Journal Article: Majors, J. (1975). "Initiation of in vitro mRNA synthesis from the wild-type lac promoter." PNAS. 72:11 pp 4393-4398.
One of the most important discoveries ever made in the history of molecular biology was that of the lac operon. The lac operon taught us about gene regulation and mechanisms of gene activation and repression.
When the operon was being characterized, it was not immediately understood exactly how the lac repressor inhibited transcription of the operon. In this 1975 PNAS paper, John Majors presents evidence that the lac repressor and RNA polymerase compete for binding to overlapping DNA sequences. This data would indicate that the reason repressor prevents transcription is because it inhibits RNAP binding to DNA and therefore inhibits formation of the initiation complex. Majors obtains this data by testing the in vitro transcription rate of different reactions in which repressed DNA is exposed to RNAP and inducer at different times. When the repressor is induced by IPTG (an allolactose analog), transcription can occur in the mixture.
When IPTG is added before RNAP, Majors notices that there is a lag phase in the transcription test, which he interprets as the period during which RNAP binds to DNA (happens fairly slowly). When IPTG induces the repressor, it dissociates from the DNA extremely rapidly. However, when you add RNAP to DNA, it associates with the DNA fairly slowly.
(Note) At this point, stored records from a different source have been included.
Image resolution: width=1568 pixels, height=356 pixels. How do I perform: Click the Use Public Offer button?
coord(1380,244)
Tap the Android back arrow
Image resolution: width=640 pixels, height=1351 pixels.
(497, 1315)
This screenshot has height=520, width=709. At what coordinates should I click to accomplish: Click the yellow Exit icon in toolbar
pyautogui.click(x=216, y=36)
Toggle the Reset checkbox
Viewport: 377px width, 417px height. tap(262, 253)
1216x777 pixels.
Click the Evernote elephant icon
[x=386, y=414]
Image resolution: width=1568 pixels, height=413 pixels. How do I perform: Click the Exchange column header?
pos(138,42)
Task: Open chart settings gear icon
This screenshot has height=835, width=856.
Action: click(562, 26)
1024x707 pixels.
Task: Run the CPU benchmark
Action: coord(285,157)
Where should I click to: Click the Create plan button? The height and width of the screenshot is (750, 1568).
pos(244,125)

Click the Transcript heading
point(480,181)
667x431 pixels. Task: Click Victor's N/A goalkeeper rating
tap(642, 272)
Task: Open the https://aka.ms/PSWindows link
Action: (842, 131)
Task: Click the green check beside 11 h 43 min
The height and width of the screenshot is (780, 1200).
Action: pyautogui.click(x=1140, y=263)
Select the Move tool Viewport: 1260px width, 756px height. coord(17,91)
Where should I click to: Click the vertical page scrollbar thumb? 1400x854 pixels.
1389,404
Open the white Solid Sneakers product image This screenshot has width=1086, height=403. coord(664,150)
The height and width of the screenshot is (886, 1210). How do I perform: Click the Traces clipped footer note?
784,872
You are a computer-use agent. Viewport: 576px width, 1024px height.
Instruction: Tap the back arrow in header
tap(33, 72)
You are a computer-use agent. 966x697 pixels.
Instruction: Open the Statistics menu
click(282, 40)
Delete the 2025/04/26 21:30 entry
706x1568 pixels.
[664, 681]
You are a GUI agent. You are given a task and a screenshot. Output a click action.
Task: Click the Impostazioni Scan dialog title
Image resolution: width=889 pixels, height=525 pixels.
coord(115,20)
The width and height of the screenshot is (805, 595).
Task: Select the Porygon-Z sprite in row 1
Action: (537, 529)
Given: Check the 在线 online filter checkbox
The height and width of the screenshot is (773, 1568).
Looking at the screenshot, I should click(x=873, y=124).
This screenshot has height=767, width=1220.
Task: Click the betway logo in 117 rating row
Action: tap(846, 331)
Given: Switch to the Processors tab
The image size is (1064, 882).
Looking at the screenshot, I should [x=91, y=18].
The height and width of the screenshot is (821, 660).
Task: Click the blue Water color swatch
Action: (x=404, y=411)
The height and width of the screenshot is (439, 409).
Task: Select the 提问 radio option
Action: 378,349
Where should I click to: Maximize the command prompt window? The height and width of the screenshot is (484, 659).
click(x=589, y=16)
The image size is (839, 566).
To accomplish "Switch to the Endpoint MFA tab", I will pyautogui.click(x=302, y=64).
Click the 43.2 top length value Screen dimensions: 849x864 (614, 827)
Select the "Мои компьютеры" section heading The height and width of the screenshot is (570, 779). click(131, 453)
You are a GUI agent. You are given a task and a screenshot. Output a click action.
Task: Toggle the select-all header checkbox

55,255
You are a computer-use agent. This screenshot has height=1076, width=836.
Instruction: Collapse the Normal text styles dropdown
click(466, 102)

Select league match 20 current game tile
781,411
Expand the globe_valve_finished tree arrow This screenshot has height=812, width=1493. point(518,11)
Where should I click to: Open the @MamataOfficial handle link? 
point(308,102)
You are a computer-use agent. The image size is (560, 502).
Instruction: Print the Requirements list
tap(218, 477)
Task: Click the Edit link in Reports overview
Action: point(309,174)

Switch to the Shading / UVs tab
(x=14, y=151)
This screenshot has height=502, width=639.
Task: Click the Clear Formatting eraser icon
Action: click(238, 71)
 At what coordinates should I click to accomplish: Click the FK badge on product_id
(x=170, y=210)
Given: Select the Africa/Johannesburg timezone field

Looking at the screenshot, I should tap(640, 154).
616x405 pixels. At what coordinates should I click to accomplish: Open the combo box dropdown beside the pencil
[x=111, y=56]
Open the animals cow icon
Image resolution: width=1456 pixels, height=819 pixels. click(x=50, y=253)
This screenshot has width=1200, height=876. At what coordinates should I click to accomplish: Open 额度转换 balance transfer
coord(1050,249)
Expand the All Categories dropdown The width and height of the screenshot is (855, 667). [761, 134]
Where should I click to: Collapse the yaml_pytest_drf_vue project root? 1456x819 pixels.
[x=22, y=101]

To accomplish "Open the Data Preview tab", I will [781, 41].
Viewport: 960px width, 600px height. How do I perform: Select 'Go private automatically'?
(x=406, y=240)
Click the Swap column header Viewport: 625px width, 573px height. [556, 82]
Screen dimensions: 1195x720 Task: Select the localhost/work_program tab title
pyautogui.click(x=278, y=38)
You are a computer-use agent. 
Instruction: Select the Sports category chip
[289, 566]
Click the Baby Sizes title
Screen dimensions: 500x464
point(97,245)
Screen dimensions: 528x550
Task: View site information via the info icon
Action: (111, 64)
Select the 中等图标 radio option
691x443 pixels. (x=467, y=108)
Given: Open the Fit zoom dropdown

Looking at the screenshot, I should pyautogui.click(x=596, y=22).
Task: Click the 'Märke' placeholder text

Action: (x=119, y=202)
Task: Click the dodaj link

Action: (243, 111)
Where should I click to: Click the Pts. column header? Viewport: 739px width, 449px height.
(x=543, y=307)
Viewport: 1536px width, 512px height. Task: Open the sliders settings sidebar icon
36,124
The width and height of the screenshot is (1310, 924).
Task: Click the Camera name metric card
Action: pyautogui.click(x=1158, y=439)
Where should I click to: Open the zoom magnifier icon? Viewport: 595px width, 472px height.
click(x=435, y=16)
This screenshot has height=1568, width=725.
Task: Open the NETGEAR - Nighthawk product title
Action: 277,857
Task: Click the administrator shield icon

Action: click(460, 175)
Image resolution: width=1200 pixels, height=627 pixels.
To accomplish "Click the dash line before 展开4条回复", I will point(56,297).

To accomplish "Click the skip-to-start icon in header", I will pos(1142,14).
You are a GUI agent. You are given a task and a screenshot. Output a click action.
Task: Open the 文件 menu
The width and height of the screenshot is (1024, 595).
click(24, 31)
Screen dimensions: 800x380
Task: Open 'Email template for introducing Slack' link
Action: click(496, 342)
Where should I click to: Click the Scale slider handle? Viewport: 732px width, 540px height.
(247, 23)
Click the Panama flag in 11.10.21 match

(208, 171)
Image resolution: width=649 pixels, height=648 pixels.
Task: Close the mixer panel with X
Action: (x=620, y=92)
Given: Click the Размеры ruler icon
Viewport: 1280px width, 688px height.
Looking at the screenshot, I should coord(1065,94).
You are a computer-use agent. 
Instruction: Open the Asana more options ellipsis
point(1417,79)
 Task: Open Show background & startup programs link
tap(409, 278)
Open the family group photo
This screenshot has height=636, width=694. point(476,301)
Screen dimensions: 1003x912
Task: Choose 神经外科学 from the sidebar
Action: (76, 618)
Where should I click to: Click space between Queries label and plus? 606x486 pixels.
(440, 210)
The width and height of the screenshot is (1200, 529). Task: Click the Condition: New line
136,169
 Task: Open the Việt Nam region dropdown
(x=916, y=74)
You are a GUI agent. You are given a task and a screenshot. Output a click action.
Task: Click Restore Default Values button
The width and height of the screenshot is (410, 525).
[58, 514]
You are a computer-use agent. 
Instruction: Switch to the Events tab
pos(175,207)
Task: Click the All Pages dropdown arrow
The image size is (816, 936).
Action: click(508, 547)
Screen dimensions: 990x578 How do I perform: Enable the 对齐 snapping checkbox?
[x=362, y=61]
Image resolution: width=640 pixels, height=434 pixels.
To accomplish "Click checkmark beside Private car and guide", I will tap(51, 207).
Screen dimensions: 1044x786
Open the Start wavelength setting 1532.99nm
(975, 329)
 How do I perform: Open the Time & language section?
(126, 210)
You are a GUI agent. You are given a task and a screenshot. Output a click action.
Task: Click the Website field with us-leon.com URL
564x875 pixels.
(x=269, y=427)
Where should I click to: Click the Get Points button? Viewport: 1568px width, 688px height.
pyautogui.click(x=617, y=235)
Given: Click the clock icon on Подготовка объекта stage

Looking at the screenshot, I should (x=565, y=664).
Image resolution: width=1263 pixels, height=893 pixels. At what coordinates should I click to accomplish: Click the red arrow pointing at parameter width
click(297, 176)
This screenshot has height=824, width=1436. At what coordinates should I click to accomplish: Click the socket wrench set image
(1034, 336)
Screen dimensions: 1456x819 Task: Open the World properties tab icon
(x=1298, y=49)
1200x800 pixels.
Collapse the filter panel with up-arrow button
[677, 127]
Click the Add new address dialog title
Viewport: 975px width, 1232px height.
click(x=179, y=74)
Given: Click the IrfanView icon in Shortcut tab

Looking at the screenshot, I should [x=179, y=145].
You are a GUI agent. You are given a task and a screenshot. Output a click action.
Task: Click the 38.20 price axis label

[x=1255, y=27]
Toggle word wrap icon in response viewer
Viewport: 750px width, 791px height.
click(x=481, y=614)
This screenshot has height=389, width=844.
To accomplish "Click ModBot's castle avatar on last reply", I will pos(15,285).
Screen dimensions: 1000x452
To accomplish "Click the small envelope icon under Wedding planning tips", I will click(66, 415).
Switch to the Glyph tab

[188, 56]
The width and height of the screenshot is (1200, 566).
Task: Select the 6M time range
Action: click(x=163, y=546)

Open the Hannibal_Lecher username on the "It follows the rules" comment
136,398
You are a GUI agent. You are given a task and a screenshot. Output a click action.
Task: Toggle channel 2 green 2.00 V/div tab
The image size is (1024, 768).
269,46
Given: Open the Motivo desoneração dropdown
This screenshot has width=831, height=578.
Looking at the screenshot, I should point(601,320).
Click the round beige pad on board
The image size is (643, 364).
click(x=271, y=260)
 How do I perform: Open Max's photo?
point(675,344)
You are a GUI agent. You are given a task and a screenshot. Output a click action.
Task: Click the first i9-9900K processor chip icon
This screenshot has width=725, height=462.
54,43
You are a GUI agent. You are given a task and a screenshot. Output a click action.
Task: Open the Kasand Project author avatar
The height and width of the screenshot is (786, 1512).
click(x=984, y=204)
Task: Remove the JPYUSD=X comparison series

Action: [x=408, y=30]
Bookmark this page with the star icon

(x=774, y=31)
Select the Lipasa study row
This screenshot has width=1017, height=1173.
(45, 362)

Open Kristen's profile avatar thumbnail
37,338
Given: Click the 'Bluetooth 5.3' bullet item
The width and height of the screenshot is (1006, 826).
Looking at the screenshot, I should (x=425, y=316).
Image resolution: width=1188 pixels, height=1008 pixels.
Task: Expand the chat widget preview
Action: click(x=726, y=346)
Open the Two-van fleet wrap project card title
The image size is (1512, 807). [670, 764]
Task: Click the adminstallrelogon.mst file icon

Consequently, you can tell exactly when during the reaction the RNAP begins to associate with the DNA by observing the lag phase. Majors adds RNAP to a mixture that has already been incubated with repressor. If the RNAP and repressor were bound at the same time, then when the repressor is induced, there would be no lag phase in transcription because you don't have to wait for the RNAP to associate with the DNA. However, if the RNAP cannot bind to repressed DNA, then only after the repressor is induced can the RNAP begin to associate, so you would see a lag phase in transcription. It turns out that there is indeed a lag phase after induction, so RNAP and repressor compete for binding sites in the regulatory region of the lac repressor.
This discovery, though it seems pretty obvious to us, is actually extremely important to understanding exactly how the lac repressor works. Also, reading through the methods, I feel so spoiled by the conveniences of the modern day lab! It took so many steps to obtain a 200 bp fragment of DNA (purification of DNA, excision, isolation, purification of restriction enzyme, digestion of fragment, etc….). Today you would just amplify the fragment you want from a genomic DNA sample using PCR. Also, in 1975, there was no NEB database of any restriction enzyme you could imagine. Anyhow, it is really cool to see how much work went into every discovery.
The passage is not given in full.